I slammed the door of the house. I looked tired and had dark circles under my eyes and a pale complexion. Annabelle didn’t fail to make remarks about my looks, of course. I was so exhausted I couldn’t even feel angry with her. My mind was flooded with images of yesterday. The memories of my misadventure straight out of a Hitchcock movie never left me. I still didn’t understand what happened. Was I dreaming? Was I crazy? And if all this was real, why had these animals acted so strangely?

Even though I knew what was happening and whether true or not, I feared it would happen again. Throughout the journey to school, I constantly turned around to see if any animal was following me. The slightest rustle of leaves made me jump. I became paranoid.

As soon as I arrived in front of the old school building, Hayden was there, in front of me. She wore a severe expression.

“I called you yesterday. Several times,” she insisted with a voice that showed signs of annoyance. “Can you tell me why you didn’t answer?”

Since the death of Tess, she was accustomed to calling me at least once a day, when we didn’t plan to see each other for the day. I was too obsessed with what happened yesterday to worry about her anger.

She let out a weary sigh.

She stared at me insistently. “What is this?” she pointed out my dark circles with her fingertips.

I recoiled at her touch.

“I slept badly last night.”

“No, you think?”

I rolled my eyes, half-amused, half-annoyed by her words. I didn’t need to be reminded that I looked bad today. I knew and Annabelle had already pointed it out to me.

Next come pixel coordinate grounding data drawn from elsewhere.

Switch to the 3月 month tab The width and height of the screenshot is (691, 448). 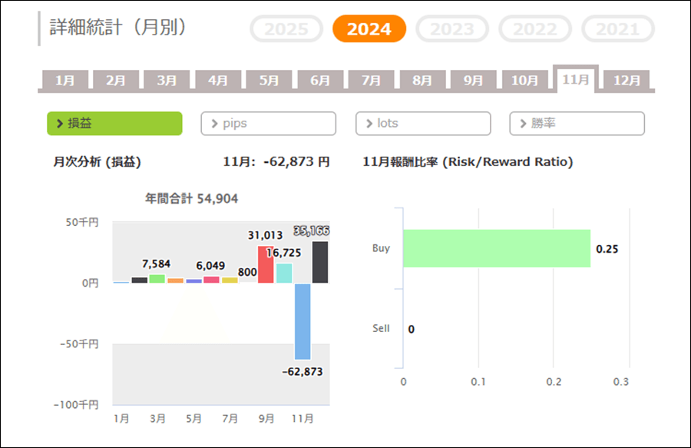[167, 80]
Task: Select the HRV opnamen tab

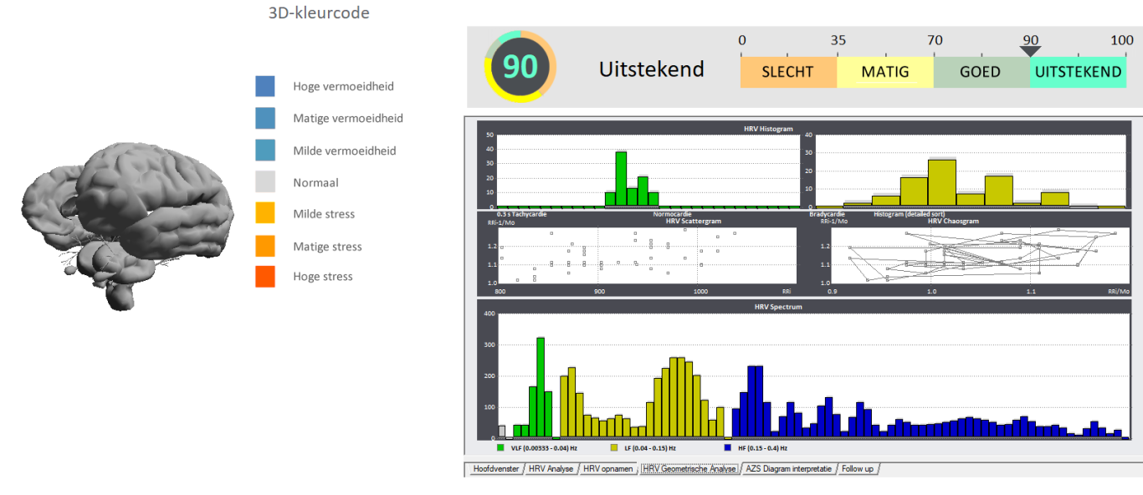Action: 607,469
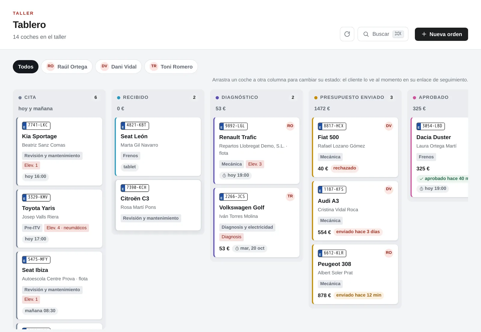Select the Todos filter pill
Screen dimensions: 481x332
point(26,67)
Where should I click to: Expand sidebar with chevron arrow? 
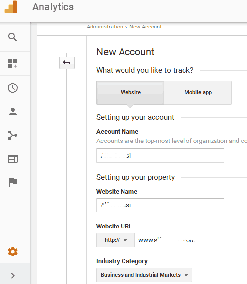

“Spell it out for me,” she said, looking almost desperate, throwing her hands in the air to encourage me to continue. “Go on. Why do you look like a mess?”

So kind of her...
I took a deep breath.

“I didn’t have much sleep because it was a bad night. That’s all,” I cut her off quietly.

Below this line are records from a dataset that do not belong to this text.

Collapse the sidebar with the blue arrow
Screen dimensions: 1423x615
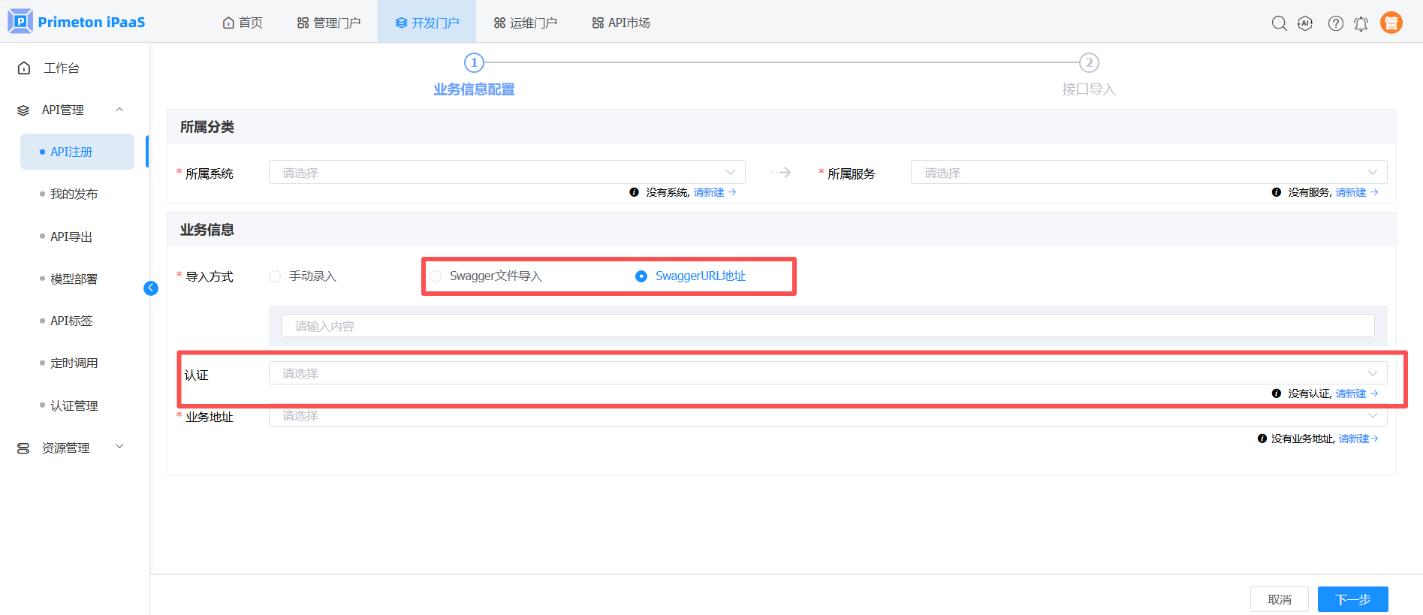pos(151,288)
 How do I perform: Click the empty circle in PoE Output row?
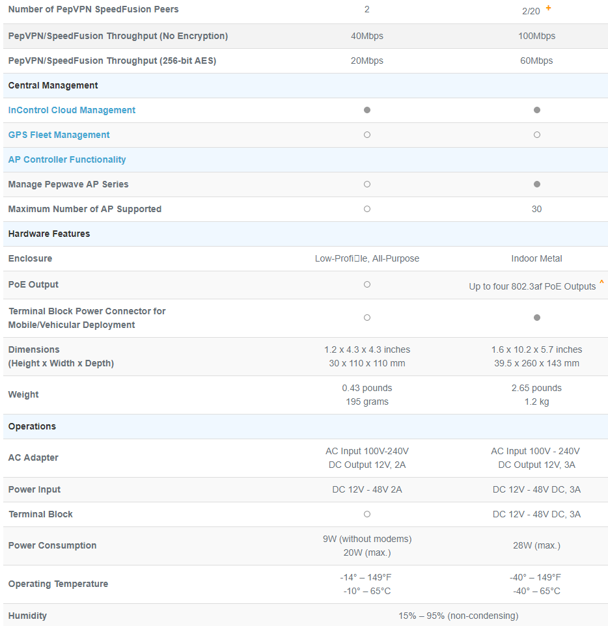tap(367, 284)
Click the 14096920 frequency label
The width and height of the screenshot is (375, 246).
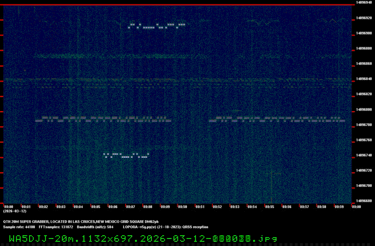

It wasn’t necessary to tell her that I had my usual horrific nightmares but this time, I was attacked by a black dog--not a monstrous black beast--and thereafter, a raven came to rest on my body and started to feed on my eyeballs. If she knew she would immediately call the psychiatric hospital in Anchorage for me. Even I almost took the initiative of my own confinement.

“Nightmare?” she asked, clearly having misunderstood the reason for my insomnia.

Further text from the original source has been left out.